Lines of data:
/---
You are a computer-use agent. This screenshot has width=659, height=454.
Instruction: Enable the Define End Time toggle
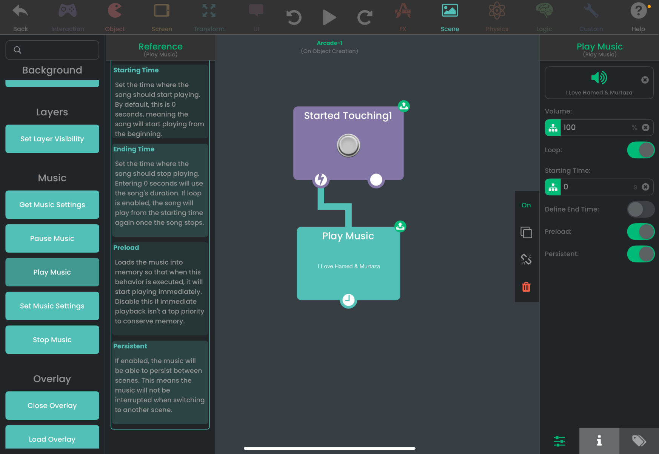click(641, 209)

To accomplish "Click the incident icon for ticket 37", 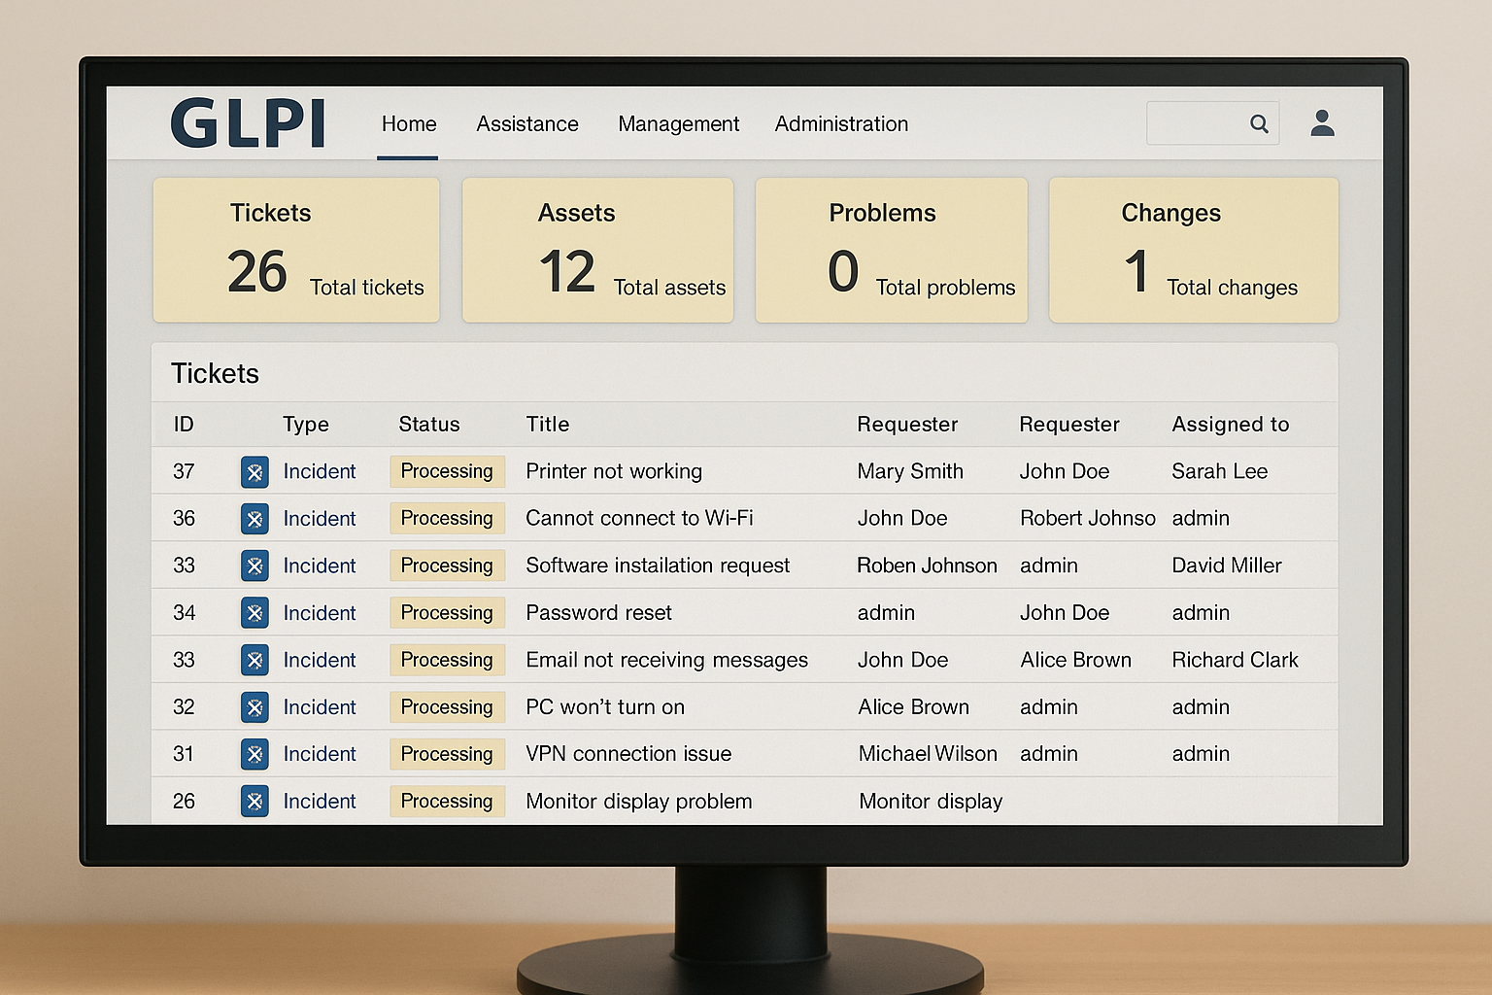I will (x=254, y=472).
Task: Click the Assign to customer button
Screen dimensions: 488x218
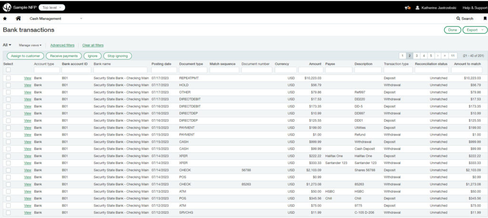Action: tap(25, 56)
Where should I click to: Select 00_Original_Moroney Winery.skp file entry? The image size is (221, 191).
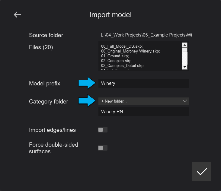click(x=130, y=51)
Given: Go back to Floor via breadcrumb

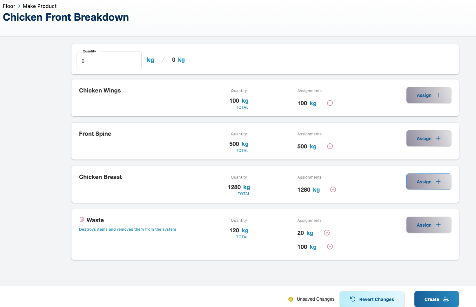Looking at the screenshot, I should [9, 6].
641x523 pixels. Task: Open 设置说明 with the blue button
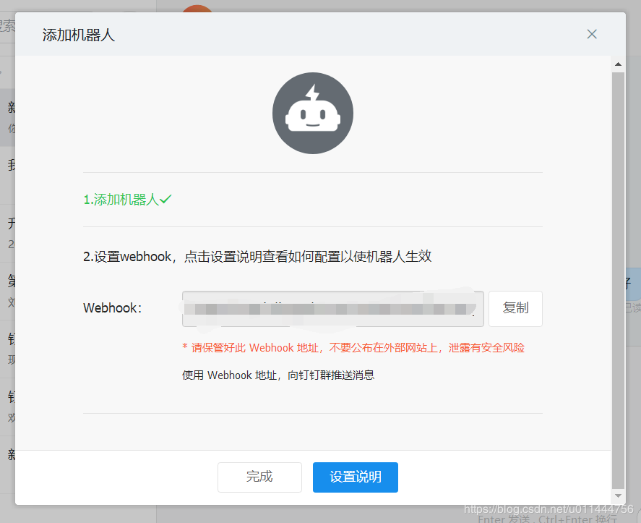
\---
What to produce:
Echo the rows above word for word, from the line containing "Where should I" through the last row. Leave the pictures out of your answer.

Result below:
Where should I click to: Select 00_Original_Moroney Winery.skp file entry? The image size is (221, 191).
click(x=130, y=51)
Given: Go back to Floor via breadcrumb

Looking at the screenshot, I should [9, 6].
641x523 pixels. Task: Open 设置说明 with the blue button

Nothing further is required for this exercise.